Pour répondre à la problématique du dernier kilomètre et offrir une liberté de déplacement comparable à celle de la voiture, plusieurs solutions sont envisagées. L’autopartage – comme les services Citiz – permet de partager une flotte de véhicules et est déjà utilisé par 20% des abonnés pour des déplacements en vacances ou en week-end. Une autre piste est la mise à disposition de véhicules intermédiaires légers électriques (VELI) dans les gares et territoires touristiques, comme expérimenté dans le Grand Avignon.

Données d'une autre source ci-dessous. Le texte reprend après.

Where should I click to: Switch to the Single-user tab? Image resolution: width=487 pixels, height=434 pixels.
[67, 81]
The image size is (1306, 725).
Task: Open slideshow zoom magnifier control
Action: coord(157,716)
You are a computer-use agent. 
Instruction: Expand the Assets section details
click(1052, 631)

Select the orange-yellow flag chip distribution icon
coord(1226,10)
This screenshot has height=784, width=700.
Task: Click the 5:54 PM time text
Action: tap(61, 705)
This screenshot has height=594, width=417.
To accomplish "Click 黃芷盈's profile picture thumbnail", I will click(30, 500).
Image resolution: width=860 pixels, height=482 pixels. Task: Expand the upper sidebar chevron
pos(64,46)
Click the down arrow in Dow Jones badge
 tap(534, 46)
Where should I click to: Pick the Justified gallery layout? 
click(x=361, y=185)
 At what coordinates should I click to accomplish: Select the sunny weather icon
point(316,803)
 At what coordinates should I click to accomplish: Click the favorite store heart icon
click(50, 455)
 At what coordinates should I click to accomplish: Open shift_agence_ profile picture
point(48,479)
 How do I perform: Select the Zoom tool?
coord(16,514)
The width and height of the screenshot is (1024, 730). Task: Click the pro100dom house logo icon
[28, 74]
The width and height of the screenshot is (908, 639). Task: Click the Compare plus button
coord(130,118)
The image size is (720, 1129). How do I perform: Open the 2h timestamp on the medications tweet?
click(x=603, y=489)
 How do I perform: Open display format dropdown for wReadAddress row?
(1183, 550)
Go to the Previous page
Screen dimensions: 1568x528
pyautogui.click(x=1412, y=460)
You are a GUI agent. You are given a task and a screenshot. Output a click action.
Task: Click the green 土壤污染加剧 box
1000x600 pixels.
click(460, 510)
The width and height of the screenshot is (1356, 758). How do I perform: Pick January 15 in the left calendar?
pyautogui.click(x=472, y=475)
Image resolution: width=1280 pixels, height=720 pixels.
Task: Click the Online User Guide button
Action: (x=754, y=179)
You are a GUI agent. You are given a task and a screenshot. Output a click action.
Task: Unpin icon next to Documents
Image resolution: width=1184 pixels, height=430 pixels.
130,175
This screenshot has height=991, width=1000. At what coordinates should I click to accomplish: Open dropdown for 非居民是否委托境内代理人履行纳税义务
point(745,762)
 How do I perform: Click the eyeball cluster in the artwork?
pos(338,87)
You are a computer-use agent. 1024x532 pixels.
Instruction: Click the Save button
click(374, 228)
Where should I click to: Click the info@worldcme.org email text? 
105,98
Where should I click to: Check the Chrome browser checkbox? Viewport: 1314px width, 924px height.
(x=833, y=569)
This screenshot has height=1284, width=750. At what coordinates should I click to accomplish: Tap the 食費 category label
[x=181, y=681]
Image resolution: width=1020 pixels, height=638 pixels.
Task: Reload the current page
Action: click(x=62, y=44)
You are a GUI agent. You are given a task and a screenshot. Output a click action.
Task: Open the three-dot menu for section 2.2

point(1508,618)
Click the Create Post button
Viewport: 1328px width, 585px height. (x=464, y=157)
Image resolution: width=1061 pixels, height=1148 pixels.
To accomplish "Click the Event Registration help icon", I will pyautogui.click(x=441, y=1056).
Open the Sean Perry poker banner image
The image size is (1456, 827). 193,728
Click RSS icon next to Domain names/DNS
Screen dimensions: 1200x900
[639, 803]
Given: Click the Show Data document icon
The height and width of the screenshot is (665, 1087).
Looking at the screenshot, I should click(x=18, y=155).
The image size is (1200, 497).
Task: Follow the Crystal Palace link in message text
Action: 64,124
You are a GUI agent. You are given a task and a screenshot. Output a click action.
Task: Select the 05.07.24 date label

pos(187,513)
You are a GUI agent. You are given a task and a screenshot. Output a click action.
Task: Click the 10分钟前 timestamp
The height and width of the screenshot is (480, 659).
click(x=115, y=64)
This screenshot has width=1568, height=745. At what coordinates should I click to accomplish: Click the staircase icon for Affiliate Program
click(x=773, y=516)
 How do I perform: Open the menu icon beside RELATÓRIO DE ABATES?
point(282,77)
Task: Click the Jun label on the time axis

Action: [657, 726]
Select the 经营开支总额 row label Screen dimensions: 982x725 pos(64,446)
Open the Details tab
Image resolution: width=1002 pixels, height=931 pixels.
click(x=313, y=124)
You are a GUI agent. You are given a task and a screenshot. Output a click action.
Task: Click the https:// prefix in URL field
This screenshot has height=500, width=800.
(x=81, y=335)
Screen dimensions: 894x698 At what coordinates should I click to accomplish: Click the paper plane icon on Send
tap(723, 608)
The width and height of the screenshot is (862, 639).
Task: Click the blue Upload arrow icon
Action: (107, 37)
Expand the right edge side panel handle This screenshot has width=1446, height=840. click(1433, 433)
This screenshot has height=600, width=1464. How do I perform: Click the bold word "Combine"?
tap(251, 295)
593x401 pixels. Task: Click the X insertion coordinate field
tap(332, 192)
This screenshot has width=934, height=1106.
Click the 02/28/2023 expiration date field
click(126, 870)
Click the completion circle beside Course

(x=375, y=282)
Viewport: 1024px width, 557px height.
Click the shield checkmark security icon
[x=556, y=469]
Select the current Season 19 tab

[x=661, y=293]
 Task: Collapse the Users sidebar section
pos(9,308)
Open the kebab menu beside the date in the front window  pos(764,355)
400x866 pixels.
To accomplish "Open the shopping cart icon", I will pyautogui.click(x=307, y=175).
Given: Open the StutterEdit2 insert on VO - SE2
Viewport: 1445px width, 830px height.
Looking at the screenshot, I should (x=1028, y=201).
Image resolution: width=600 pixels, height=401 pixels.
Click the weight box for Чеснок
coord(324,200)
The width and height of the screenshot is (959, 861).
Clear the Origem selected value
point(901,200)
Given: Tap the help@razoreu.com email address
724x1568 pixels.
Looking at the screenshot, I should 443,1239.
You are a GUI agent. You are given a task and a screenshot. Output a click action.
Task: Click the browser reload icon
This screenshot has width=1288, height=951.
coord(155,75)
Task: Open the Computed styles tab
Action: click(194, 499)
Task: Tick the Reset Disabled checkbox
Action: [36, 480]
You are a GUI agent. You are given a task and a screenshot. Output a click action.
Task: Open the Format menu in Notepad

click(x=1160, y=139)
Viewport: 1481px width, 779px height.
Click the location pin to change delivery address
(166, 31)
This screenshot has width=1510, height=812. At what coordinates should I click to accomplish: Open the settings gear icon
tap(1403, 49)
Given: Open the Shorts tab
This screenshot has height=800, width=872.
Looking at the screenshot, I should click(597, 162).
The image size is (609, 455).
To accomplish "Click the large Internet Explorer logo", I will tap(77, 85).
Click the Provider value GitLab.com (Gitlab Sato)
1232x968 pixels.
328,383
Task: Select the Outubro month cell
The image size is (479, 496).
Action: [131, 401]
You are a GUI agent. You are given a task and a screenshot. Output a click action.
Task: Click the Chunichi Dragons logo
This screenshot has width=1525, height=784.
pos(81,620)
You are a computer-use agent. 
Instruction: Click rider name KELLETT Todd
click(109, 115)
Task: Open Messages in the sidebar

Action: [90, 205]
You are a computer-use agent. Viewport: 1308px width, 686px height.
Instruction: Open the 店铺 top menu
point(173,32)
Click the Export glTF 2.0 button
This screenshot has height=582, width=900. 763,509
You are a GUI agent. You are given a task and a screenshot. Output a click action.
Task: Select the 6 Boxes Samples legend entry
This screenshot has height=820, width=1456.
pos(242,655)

Ces solutions nécessitent une collaboration renforcée entre les acteurs du tourisme, de la mobilité et des collectivités, ainsi qu’une prise en compte des besoins locaux hors saison pour assurer leur rentabilité.

Ce que ça pourrait changer

Pour structurer une offre de mobilité touristique durable, il est essentiel d’intégrer les offices de tourisme dans les *comités des partenaires mobilité*, des espaces de réflexion réunissant usagers, acteurs économiques, associations et autorités organisatrices des transports. Ces comités permettent de coordonner les politiques publiques et de mieux répondre aux besoins des touristes et des habitants. Un autre enjeu est de rendre ces offres rentables malgré la saisonnalité du tourisme, en les adaptant également aux besoins locaux. Enfin, il est important de noter que l’achat d’une voiture est souvent influencé par les besoins occasionnels de mobilité, comme les vacances, ce qui perpétue l’usage de la voiture individuelle.